[Collected data entries]
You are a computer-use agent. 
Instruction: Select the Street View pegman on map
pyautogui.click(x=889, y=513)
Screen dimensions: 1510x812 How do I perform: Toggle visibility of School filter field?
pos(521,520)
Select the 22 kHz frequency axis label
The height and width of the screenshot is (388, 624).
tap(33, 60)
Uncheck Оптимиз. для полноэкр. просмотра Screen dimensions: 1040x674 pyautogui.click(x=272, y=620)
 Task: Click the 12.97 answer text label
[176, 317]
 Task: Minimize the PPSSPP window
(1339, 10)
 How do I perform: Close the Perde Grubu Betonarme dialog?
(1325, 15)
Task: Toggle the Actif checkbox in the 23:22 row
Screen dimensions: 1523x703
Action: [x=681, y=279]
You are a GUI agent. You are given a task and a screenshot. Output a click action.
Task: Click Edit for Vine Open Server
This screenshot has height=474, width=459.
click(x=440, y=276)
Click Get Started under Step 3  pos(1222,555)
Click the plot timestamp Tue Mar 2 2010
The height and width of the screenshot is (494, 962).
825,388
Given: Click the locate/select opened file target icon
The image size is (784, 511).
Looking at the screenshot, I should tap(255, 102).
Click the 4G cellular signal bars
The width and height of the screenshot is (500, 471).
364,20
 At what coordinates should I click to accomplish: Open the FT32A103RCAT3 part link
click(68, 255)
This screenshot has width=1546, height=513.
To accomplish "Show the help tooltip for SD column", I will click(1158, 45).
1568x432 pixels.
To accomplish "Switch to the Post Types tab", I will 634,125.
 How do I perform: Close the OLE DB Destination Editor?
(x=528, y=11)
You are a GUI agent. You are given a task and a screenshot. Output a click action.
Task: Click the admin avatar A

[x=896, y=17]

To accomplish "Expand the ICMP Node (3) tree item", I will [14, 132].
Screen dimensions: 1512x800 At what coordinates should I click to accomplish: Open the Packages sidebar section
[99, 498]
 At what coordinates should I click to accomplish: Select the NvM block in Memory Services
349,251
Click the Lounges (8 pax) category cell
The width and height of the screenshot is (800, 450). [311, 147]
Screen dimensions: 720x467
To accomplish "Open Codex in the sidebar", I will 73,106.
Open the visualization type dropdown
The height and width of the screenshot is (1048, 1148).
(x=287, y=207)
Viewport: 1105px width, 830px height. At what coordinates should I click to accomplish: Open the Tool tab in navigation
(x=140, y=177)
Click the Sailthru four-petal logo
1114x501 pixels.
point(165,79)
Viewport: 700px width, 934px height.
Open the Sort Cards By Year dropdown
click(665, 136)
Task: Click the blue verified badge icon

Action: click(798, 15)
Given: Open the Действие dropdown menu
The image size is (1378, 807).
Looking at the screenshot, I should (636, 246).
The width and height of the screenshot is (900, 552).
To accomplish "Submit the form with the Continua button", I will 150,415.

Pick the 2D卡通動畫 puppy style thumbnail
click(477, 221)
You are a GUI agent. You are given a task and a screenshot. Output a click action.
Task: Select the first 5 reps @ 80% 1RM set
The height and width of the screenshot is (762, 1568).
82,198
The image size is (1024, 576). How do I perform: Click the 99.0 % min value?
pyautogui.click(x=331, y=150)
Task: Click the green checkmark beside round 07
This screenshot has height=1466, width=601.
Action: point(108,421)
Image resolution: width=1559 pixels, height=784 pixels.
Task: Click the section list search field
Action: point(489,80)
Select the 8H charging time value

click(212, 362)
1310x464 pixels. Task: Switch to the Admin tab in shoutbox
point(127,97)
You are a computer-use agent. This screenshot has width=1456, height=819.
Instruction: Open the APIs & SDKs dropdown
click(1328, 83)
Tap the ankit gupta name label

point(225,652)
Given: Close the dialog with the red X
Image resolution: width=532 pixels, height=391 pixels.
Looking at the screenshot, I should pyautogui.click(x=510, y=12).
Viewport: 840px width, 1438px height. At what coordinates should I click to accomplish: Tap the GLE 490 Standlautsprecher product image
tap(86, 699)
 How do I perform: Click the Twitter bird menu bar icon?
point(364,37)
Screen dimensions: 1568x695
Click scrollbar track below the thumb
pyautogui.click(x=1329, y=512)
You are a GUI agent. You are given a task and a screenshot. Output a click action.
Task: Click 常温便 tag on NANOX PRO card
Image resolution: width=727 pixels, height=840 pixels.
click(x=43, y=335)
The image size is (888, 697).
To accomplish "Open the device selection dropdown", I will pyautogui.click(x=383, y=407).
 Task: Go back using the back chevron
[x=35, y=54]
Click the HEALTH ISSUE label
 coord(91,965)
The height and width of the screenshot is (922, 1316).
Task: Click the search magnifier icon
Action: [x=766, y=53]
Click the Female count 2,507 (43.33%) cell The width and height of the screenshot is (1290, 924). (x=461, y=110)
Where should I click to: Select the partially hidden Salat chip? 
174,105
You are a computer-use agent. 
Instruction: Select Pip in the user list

## [WHAT IS EXPECTED]
Each of the records is to be written out again exactly.

## [EXPECTED ANSWER]
You are a computer-use agent. 
Instruction: Select the Street View pegman on map
pyautogui.click(x=889, y=513)
Screen dimensions: 1510x812 How do I perform: Toggle visibility of School filter field?
pos(521,520)
Select the 22 kHz frequency axis label
The height and width of the screenshot is (388, 624).
tap(33, 60)
Uncheck Оптимиз. для полноэкр. просмотра Screen dimensions: 1040x674 pyautogui.click(x=272, y=620)
 Task: Click the 12.97 answer text label
[176, 317]
 Task: Minimize the PPSSPP window
(1339, 10)
 How do I perform: Close the Perde Grubu Betonarme dialog?
(1325, 15)
Task: Toggle the Actif checkbox in the 23:22 row
Screen dimensions: 1523x703
Action: [x=681, y=279]
You are a GUI agent. You are given a task and a screenshot. Output a click action.
Task: Click Edit for Vine Open Server
This screenshot has height=474, width=459.
click(x=440, y=276)
Click Get Started under Step 3  pos(1222,555)
Click the plot timestamp Tue Mar 2 2010
The height and width of the screenshot is (494, 962).
825,388
Given: Click the locate/select opened file target icon
The image size is (784, 511).
Looking at the screenshot, I should tap(255, 102).
Click the 4G cellular signal bars
The width and height of the screenshot is (500, 471).
364,20
 At what coordinates should I click to accomplish: Open the FT32A103RCAT3 part link
click(68, 255)
This screenshot has width=1546, height=513.
To accomplish "Show the help tooltip for SD column", I will click(1158, 45).
1568x432 pixels.
To accomplish "Switch to the Post Types tab", I will 634,125.
 How do I perform: Close the OLE DB Destination Editor?
(x=528, y=11)
You are a GUI agent. You are given a task and a screenshot. Output a click action.
Task: Click the admin avatar A

[x=896, y=17]

To accomplish "Expand the ICMP Node (3) tree item", I will [14, 132].
Screen dimensions: 1512x800 At what coordinates should I click to accomplish: Open the Packages sidebar section
[99, 498]
 At what coordinates should I click to accomplish: Select the NvM block in Memory Services
349,251
Click the Lounges (8 pax) category cell
The width and height of the screenshot is (800, 450). [311, 147]
Screen dimensions: 720x467
To accomplish "Open Codex in the sidebar", I will 73,106.
Open the visualization type dropdown
The height and width of the screenshot is (1048, 1148).
(x=287, y=207)
Viewport: 1105px width, 830px height. At what coordinates should I click to accomplish: Open the Tool tab in navigation
(x=140, y=177)
Click the Sailthru four-petal logo
1114x501 pixels.
point(165,79)
Viewport: 700px width, 934px height.
Open the Sort Cards By Year dropdown
click(665, 136)
Task: Click the blue verified badge icon

Action: click(798, 15)
Given: Open the Действие dropdown menu
The image size is (1378, 807).
Looking at the screenshot, I should (636, 246).
The width and height of the screenshot is (900, 552).
To accomplish "Submit the form with the Continua button", I will 150,415.

Pick the 2D卡通動畫 puppy style thumbnail
click(477, 221)
You are a GUI agent. You are given a task and a screenshot. Output a click action.
Task: Select the first 5 reps @ 80% 1RM set
The height and width of the screenshot is (762, 1568).
82,198
The image size is (1024, 576). How do I perform: Click the 99.0 % min value?
pyautogui.click(x=331, y=150)
Task: Click the green checkmark beside round 07
This screenshot has height=1466, width=601.
Action: point(108,421)
Image resolution: width=1559 pixels, height=784 pixels.
Task: Click the section list search field
Action: point(489,80)
Select the 8H charging time value

click(212, 362)
1310x464 pixels. Task: Switch to the Admin tab in shoutbox
point(127,97)
You are a computer-use agent. This screenshot has width=1456, height=819.
Instruction: Open the APIs & SDKs dropdown
click(1328, 83)
Tap the ankit gupta name label

point(225,652)
Given: Close the dialog with the red X
Image resolution: width=532 pixels, height=391 pixels.
Looking at the screenshot, I should pyautogui.click(x=510, y=12).
Viewport: 840px width, 1438px height. At what coordinates should I click to accomplish: Tap the GLE 490 Standlautsprecher product image
tap(86, 699)
 How do I perform: Click the Twitter bird menu bar icon?
point(364,37)
Screen dimensions: 1568x695
Click scrollbar track below the thumb
pyautogui.click(x=1329, y=512)
You are a GUI agent. You are given a task and a screenshot. Output a click action.
Task: Click 常温便 tag on NANOX PRO card
Image resolution: width=727 pixels, height=840 pixels.
click(x=43, y=335)
The image size is (888, 697).
To accomplish "Open the device selection dropdown", I will pyautogui.click(x=383, y=407).
 Task: Go back using the back chevron
[x=35, y=54]
Click the HEALTH ISSUE label
 coord(91,965)
The height and width of the screenshot is (922, 1316).
Task: Click the search magnifier icon
Action: [x=766, y=53]
Click the Female count 2,507 (43.33%) cell The width and height of the screenshot is (1290, 924). (x=461, y=110)
Where should I click to: Select the partially hidden Salat chip? 
174,105
You are a computer-use agent. 
Instruction: Select Pip in the user list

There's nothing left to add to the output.